Again, the number is correct!

How about solving a little bit more complex problem like getting a number of male and female records? Making two separate reduce operations sound like an option but there must be an easier way to achieve it. Right, there is!


  function countByGender(accumulator, person) {
    if (person.gender === 'male') {
      return {
        male:   accumulator.male + 1,
        female: accumulator.female,
      };
    }

    return {
      male:   accumulator.male,
      female: accumulator.female + 1,
    };
  }


  
  // Accumulate number of male and female records.
  // Use object literal. Start with zeros. 
  people.reduce(countByGender, { male: 0, female: 0 });
  // => { male: 1, female: 2 }

Perfect! As you can see, we can narrow things down not only to numbers, we can construct object literals and arrays out of initial collection as well!

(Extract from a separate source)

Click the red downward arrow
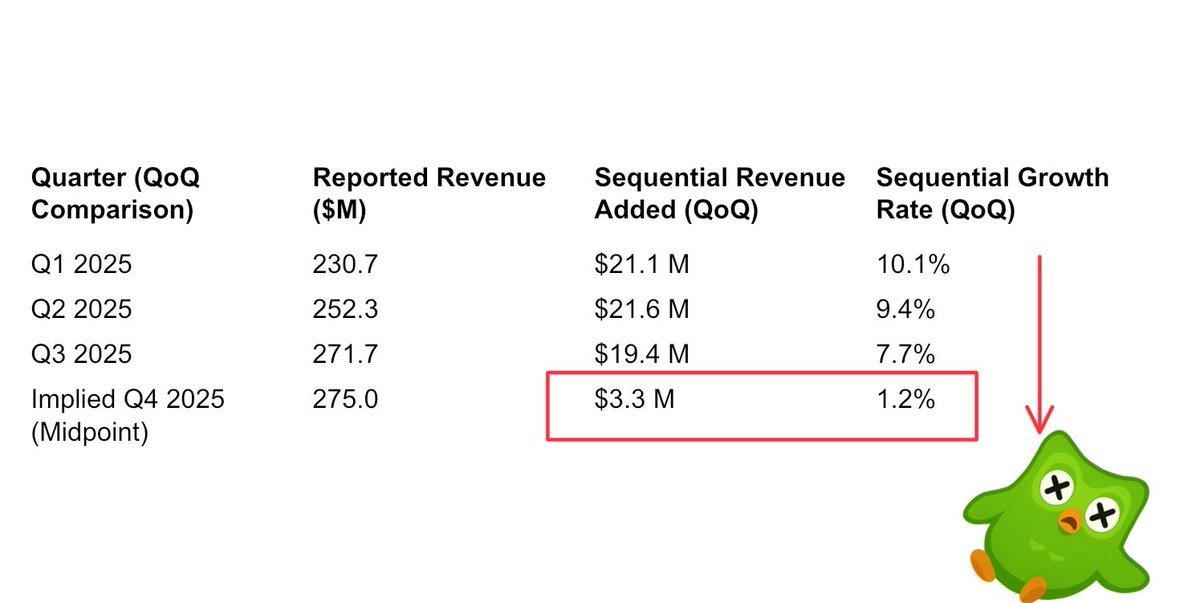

You just learned about reducing arrays in JavaScript. You may perform some amazing computations when using it with map and filter. Full code listing to be found below.


  var people = [
    { gender: 'male', born: 1979 },
    { gender: 'female', born: 1976 },
    { gender: 'female', born: 1970 },
  ];



  function countBornBefore1975(sum, person) {
    if (person.born < 1975) {
      return sum + 1;
    }

    return sum;
  }

  // Count number of people born before 1975, start with 0
  people.reduce(countBornBefore1975, 0);
  // => 1



  function countFemaleRecords(sum, person) {
    if (person.gender === 'female') {
      return sum + 1;
    }

    return sum;
  }

  // Count number of female records, start with 0
  people.reduce(countFemaleRecords, 0);
  // => 2



  function countByGender(accumulator, person) {
    if (person.gender === 'male') {
      return {
        male:   accumulator.male + 1,
        female: accumulator.female,
      };
    }

    return {
      male:   accumulator.male,
      female: accumulator.female + 1,
    };
  }
  
  // Accumulate number of male and female records.
  // Use object literal. Start with zeros. 
  people.reduce(countByGender, { male: 0, female: 0 });
  // => { male: 1, female: 2 }

Now please go and try writing some reduce operations on your own, have fun!